My heroes are the people who sacrifice their time and energy to volunteer to work with at-risk youth, to teach them a better way; people who work closely with the Los Angeles Police Department to provide nonviolent assistance in a coordinated manner with volunteer patrols, Neighborhood Watch and cleanup programs. People like Charlotte Bedard, Socorro Gallegos, Tom Weissbarth from Sylmar Graffiti Busters; Joe Jackson from New Directions for Youth; Harry Williams from the Arleta Looky-loos; Leslie Yamashita from Panorama City Residents Assn.; Blinky Rodriguez, who organized the Valley Unity Peace Treaty; my own Youth Advisory Council and numerous other individuals and groups. All of their hard work and effort to change people’s lives is being overshadowed by one man who took another’s life.

The incident did not occur in my district, but it occurred in what I still consider my community.

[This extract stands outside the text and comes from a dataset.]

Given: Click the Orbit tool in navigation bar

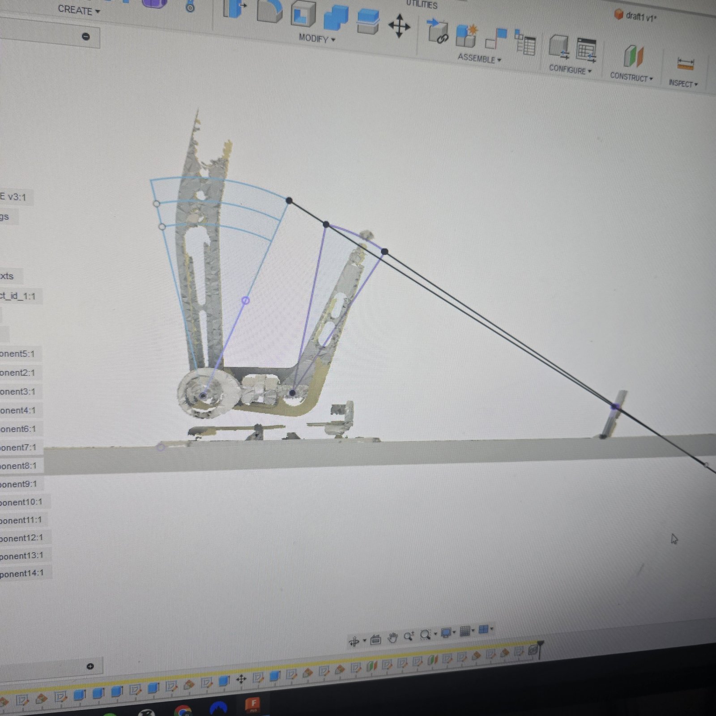Looking at the screenshot, I should 354,642.
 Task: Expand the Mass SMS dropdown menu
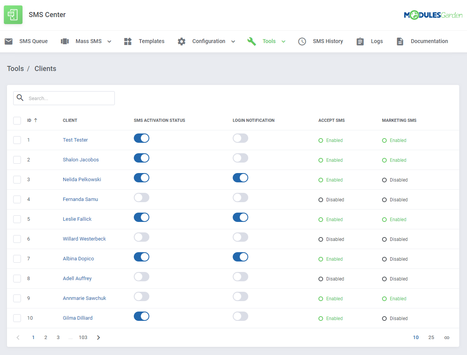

I grew up there and my mother still lives there.

I believe that most people in our community are equally aghast at the cycle of violence and are not ready to cheer it on. I believe that most of us take this incident for what it is--a sign that things need to change, that our lives need to become more entwined, that we need to learn how to respect our neighbors, to share communities and values.

The true heroes in our community, who have already taken those steps by volunteering their energy and time, should be recognized. All of us should understand that solutions to our problems are not to create more divisiveness, not to talk about retaliation, but to take responsibility--and teach responsibility.